La Sanidad Pública danesa es uno de los mejores sistemas sanitarios del mundo. El Gobierno de Dinamarca destina el 8% de su PIB y tiene establecido un impuesto especial para garantizar su universalidad y evitar copagos. La Educación Pública finlandesa, reconocida cada año como uno de los mejores sistemas en el Informe PISA, es financiada íntegramente por el Estado, desde la educación infantil o primaria hasta la educación superior, destinándose un 5% del PIB y con el gasto nacional más alto que el resto de países de la OCDE gracias a un sistema impositivo elevado. Lo mismo ocurre si hablamos del sistema de cuidados y de atención a la dependencia de países como Suecia o Países Bajos.
En muchas ocasiones, como ocurre estos días en España, se abre un debate fiscal en términos demasiado simples. No podemos reducirlo todo a determinar si deben establecerse más o menos impuestos, si deben eliminarse o no determinadas cargas tributarias o a quiénes deben dirigirse las nuevas figuras fiscales. Debemos abordar para qué y para quiénes pagamos impuestos y la importancia que tiene en un país la recaudación tributaria para consolidar lo más importante, el Estado del Bienestar.
No podemos estar permanentemente hablando de la envidia que producen el sistema educativo, la atención sanitaria o las políticas de dependencia y atención a nuestros mayores de los países nórdicos si somos incapaces de entender la importancia que tiene establecer un sistema impositivo progresivo y justo para ser eficaces en la prestación de servicios públicos de calidad.

* Información registrada:
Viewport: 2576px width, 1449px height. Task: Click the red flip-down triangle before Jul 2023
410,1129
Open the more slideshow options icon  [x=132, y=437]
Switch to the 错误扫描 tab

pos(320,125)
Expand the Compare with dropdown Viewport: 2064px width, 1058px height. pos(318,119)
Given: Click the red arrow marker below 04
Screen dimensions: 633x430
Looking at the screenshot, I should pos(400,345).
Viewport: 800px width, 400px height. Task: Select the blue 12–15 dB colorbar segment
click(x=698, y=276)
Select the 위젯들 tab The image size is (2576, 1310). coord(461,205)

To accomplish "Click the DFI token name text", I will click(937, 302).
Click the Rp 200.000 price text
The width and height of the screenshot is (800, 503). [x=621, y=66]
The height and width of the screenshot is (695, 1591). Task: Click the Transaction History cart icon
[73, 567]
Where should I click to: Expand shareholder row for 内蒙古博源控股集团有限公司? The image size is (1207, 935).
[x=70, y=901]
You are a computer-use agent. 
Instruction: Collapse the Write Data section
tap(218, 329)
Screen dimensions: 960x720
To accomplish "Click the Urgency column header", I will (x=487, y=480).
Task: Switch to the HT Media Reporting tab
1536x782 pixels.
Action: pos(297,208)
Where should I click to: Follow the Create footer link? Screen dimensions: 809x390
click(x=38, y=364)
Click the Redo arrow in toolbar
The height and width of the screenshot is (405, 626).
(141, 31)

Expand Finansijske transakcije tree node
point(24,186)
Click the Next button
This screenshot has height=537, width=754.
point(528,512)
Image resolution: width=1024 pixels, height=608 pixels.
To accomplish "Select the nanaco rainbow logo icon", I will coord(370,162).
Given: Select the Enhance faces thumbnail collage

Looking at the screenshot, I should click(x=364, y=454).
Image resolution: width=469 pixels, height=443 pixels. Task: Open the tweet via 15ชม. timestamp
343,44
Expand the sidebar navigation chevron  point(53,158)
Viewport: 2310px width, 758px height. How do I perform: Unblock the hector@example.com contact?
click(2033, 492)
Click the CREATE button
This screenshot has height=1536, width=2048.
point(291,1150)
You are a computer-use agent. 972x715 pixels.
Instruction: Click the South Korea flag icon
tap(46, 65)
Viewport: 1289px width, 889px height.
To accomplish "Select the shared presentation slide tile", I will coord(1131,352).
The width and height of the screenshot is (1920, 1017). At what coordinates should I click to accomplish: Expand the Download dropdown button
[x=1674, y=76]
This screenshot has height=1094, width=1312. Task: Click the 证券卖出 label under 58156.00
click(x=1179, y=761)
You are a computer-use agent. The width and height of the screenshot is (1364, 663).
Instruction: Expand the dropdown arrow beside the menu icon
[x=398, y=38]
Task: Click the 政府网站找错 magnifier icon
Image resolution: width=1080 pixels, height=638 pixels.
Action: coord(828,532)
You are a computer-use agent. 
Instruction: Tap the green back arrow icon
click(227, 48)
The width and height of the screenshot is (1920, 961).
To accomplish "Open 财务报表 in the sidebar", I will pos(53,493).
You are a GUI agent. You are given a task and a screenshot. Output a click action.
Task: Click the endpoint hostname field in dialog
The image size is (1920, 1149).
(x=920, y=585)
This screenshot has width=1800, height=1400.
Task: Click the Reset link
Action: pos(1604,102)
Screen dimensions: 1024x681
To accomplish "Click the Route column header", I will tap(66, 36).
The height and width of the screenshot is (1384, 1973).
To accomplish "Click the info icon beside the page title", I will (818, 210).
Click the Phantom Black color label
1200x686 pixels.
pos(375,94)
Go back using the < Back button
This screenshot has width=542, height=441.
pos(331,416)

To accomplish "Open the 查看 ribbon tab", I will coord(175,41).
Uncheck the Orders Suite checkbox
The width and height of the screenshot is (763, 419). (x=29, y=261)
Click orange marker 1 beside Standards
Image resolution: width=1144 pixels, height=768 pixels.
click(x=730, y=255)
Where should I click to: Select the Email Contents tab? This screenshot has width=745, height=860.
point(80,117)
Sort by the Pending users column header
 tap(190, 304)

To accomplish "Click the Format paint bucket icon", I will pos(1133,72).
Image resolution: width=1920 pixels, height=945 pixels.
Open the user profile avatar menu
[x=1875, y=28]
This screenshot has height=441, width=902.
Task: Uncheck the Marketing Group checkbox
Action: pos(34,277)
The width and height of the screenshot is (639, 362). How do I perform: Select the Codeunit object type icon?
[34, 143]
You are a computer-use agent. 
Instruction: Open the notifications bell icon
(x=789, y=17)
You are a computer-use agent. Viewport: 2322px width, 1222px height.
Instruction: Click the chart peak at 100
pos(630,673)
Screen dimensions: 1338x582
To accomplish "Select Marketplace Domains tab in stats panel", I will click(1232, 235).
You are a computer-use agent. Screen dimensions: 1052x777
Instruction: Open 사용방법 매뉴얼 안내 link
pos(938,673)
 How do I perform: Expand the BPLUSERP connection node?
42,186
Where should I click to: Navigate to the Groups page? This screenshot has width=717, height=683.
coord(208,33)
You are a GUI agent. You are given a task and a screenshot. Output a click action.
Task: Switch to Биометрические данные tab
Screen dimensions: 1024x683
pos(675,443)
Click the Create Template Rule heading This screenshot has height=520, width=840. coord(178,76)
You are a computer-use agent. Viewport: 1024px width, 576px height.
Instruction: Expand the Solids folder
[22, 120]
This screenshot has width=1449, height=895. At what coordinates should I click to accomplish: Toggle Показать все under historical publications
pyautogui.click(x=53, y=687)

* Tarea:
Responda, según el texto sobre impuestos y Estado del Bienestar:
(a) ¿Qué porcentaje de su PIB destina el Gobierno de Dinamarca a la sanidad pública?
(b) ¿Qué informe reconoce cada año a la educación pública finlandesa como uno de los mejores sistemas?
(c) ¿Cómo debe ser el sistema impositivo para ser eficaces en la prestación de servicios públicos de calidad?

* Respuesta:
(a) El 8% del PIB.
(b) El Informe PISA.
(c) Progresivo y justo.